Extracted text =>
◆ ◆ ◆ ◆

While an acknowledgement of the multilayered benefits of creating varied opportunities for families was very present in all six focus groups, we uncovered distinct and powerful tensions around the boundaries needed for such opportunities, and the protocols that dictated such interactions that were expressed by several teachers across three of the groups. These tensions centered on several practices that offered the potential for more direct or sustained contact with families: home visits, having an “open door” policy in the classroom, and parental input into the curriculum, although this latter topic was not as robust as the other two. Several teachers in each of these groups saw providing home visits and allowing parents to visit their classrooms at any time as opportunities to build comfort and trust among families and to “have insight into what their lives are,” as noted by one teacher; however, there were also concerns raised by a small but vocal minority of teachers that complicated these potential benefits. Such concerns mostly centered on issues of respect, privacy, and ownership of the classroom space. The following segment is illustrative:


I’ll tell you a negative to this whole coming into the classroom . . . I have a parent that is calling me frequently . . . and they have seen some things . . . and now they are going downtown with it . . . so, “bring em all in, that’s great,” but you have to be ready for what the result of this is. But we invited them in, we told them to come in, so now they see more of what’s going on . . . so now it’s putting out more fires. (Female, early childhood teacher)

◆ ◆ ◆ ◆

Collected data entries:

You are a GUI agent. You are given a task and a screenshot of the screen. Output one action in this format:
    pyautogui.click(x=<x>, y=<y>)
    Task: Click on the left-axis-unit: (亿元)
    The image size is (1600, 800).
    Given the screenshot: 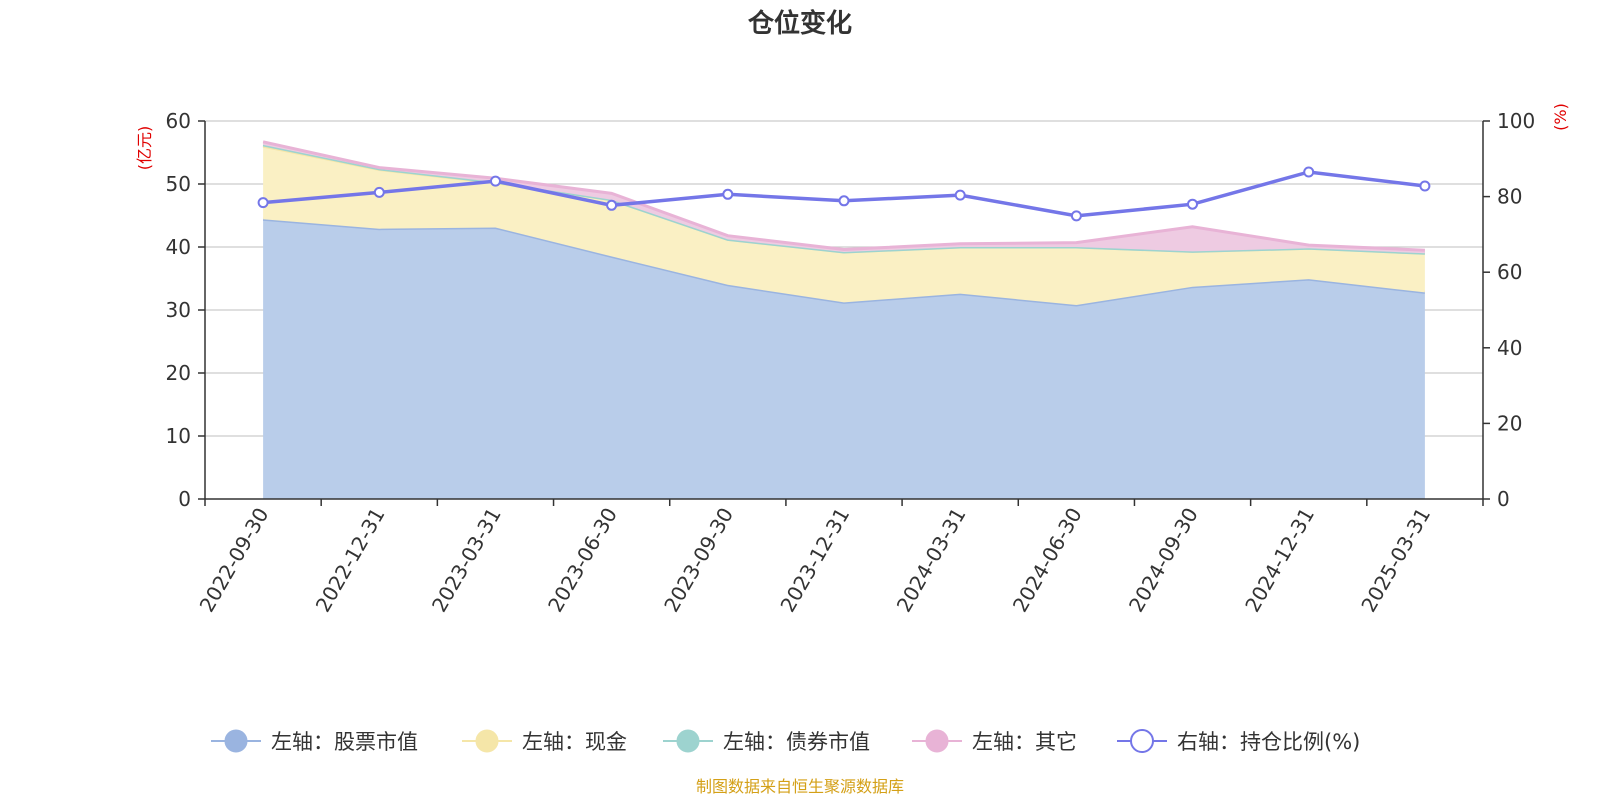 What is the action you would take?
    pyautogui.click(x=144, y=148)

◆ ◆ ◆ ◆

Instructions =>
• 1. Write out the part of the focus-group passage starting with "I’ll tell you" and going on through "early childhood teacher)".
• 2. Decide whether each statement agrees with the focus-group passage, answering yes or no and quoting the words that settle it: (a) An acknowledgement of the benefits of varied opportunities for families appeared in all six focus groups. (b) Parental input into the curriculum was the most robust of the three topics of tension. (c) A majority of teachers raised concerns that complicated the benefits.
• 3. Answer these questions from the focus-group passage:
(a) Across how many of the groups did teachers express the tensions?
(b) What issues did the concerns mostly center on?
(c) How is the speaker of the quoted segment identified?
The rows have no connection to the focus-group passage.

Answers given =>
• 1.
I’ll tell you a negative to this whole coming into the classroom . . . I have a parent that is calling me frequently . . . and they have seen some things . . . and now they are going downtown with it . . . so, “bring em all in, that’s great,” but you have to be ready for what the result of this is. But we invited them in, we told them to come in, so now they see more of what’s going on . . . so now it’s putting out more fires. (Female, early childhood teacher)

• 2.
(a) Yes: "was very present in all six focus groups"
(b) No: "although this latter topic was not as robust as the other two"
(c) No: "a small but vocal minority of teachers"

• 3.
(a) Three
(b) Respect, privacy, and ownership of the classroom space
(c) Female, early childhood teacher